A dispute demanding higher wages has disrupted business at Muthoot’s Kerala branches, posing a key risk for the firm.

Muthoot Finance Snaps Losing Run as CEO Sees Little Protest Pain
A Muthoot Finance branch in Bengaluru, Karnataka. (Source: BloombergQuint)

(Bloomberg) -- Muthoot Finance Ltd. shares rose by the most in two weeks after managing director George Alexander Muthoot said protests by employees in the Indian company’s home state of Kerala will have little impact on business.

“Business in Kerala is currently only 4.5%” of the companies’ overall portfolio, said Muthoot in an analyst call on Monday morning, adding that the closing of 43 branches won’t “have any impact on the performance of our business.”

The stock rose as much as 2.5%, the most in two weeks. Shares of the lender, which takes gold as collateral, had fallen in five out of the previous seven days of trading amid a months-long protest by employees demanding higher wages. The dispute has disrupted business at Muthoot’s Kerala branches, posing a key risk for the firm.
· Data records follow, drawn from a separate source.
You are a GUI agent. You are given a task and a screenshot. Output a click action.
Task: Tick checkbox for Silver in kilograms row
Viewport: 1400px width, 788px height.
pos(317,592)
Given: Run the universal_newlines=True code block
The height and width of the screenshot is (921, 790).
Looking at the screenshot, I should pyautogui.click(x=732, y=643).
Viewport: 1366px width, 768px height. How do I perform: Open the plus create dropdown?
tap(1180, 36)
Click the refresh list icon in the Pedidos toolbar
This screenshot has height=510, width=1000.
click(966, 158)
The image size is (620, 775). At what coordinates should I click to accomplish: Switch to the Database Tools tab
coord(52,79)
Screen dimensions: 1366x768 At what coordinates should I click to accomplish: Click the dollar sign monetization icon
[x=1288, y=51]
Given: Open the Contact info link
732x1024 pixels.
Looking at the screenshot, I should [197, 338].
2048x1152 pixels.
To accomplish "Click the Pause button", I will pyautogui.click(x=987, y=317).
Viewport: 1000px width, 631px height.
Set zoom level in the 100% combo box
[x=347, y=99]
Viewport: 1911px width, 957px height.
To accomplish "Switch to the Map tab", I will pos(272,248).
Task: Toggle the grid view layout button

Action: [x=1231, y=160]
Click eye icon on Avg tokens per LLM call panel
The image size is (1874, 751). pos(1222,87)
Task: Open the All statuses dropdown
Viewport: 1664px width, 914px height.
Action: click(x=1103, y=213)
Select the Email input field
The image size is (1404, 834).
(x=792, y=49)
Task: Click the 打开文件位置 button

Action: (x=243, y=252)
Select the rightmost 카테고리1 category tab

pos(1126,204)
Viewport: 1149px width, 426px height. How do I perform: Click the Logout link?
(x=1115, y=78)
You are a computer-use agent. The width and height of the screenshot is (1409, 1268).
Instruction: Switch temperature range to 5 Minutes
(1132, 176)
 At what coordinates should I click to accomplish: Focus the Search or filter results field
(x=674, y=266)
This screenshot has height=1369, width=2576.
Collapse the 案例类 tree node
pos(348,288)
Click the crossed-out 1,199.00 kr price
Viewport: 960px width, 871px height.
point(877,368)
Read: Muthoot Finance Drops Most in Over Three Weeks on Labor Protest

“Management made clear that closing branches in its home state is not going to impact profitability,” said Digant Haria, an analyst at Antique Stock Broking. “As a gold loan provider, Muthoot Finance doesn’t face as much liquidity risk as non-bank finance companies that borrow more from the market.”